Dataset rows
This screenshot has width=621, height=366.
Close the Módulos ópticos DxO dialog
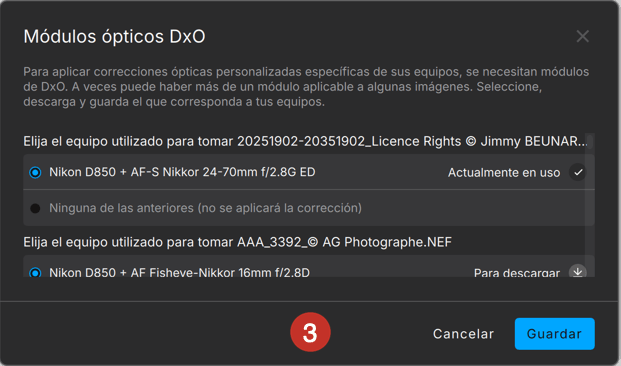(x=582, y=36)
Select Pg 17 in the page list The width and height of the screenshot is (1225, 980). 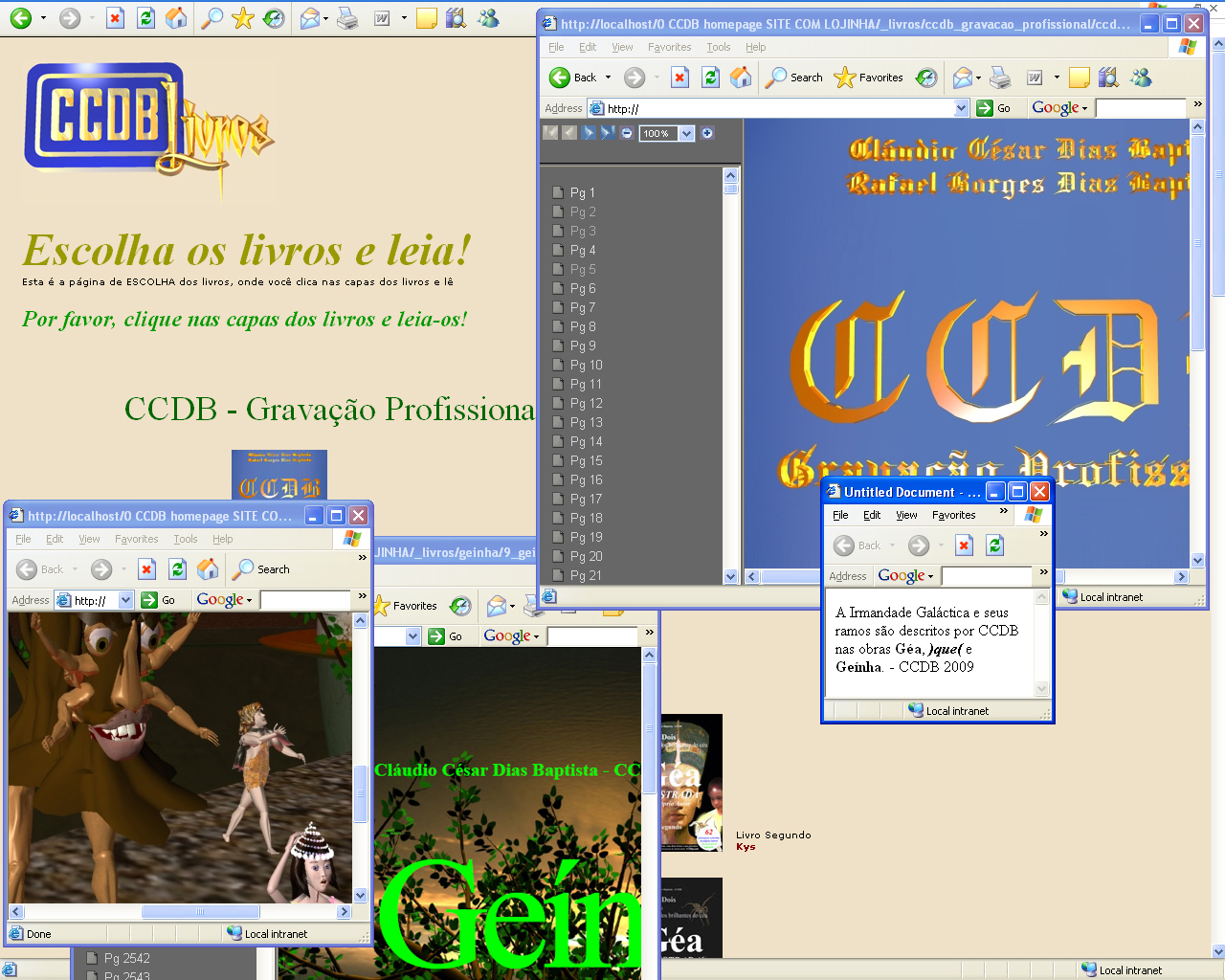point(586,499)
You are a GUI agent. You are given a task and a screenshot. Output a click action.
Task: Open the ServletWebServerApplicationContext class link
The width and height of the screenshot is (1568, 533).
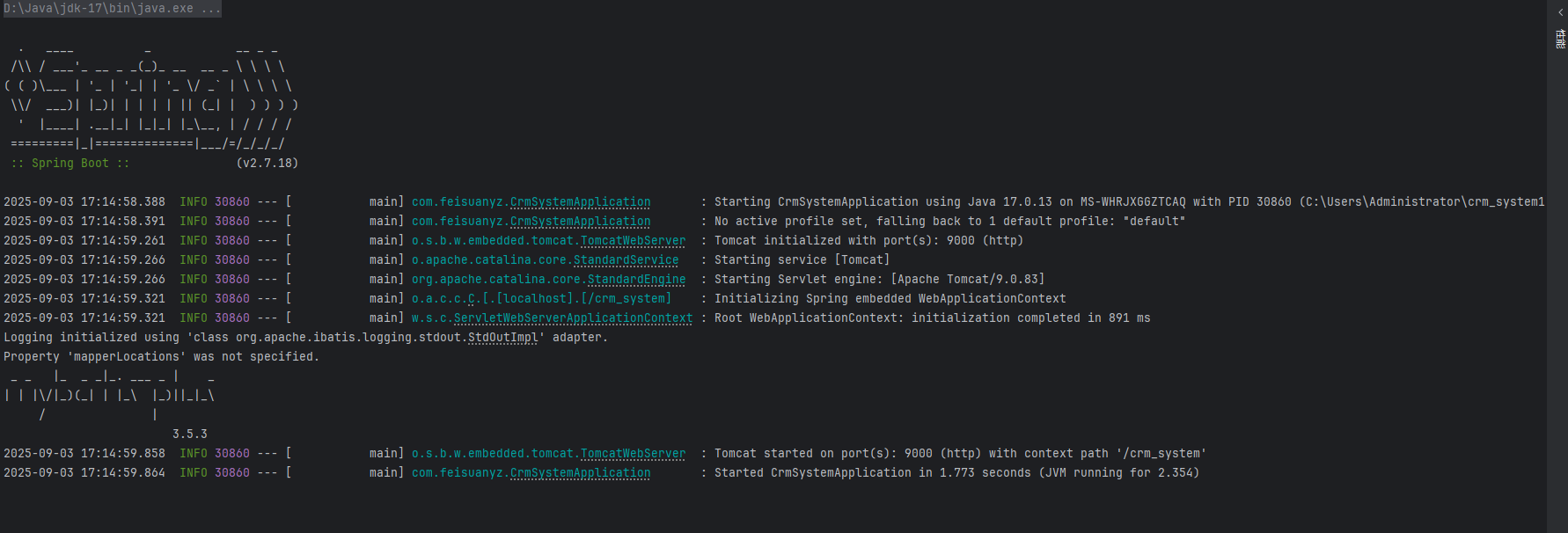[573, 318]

PROBLEM DETAILS:
Give the lines from the one containing "You are a GUI" through the end of the records, inclusive, as a JSON list of strings with one string per line. Skip blank lines and omit the pictures.

COMPLETE RESPONSE:
[
  "You are a GUI agent. You are given a task and a screenshot. Output a click action.",
  "Task: Open the ServletWebServerApplicationContext class link",
  "The width and height of the screenshot is (1568, 533).",
  "[573, 318]"
]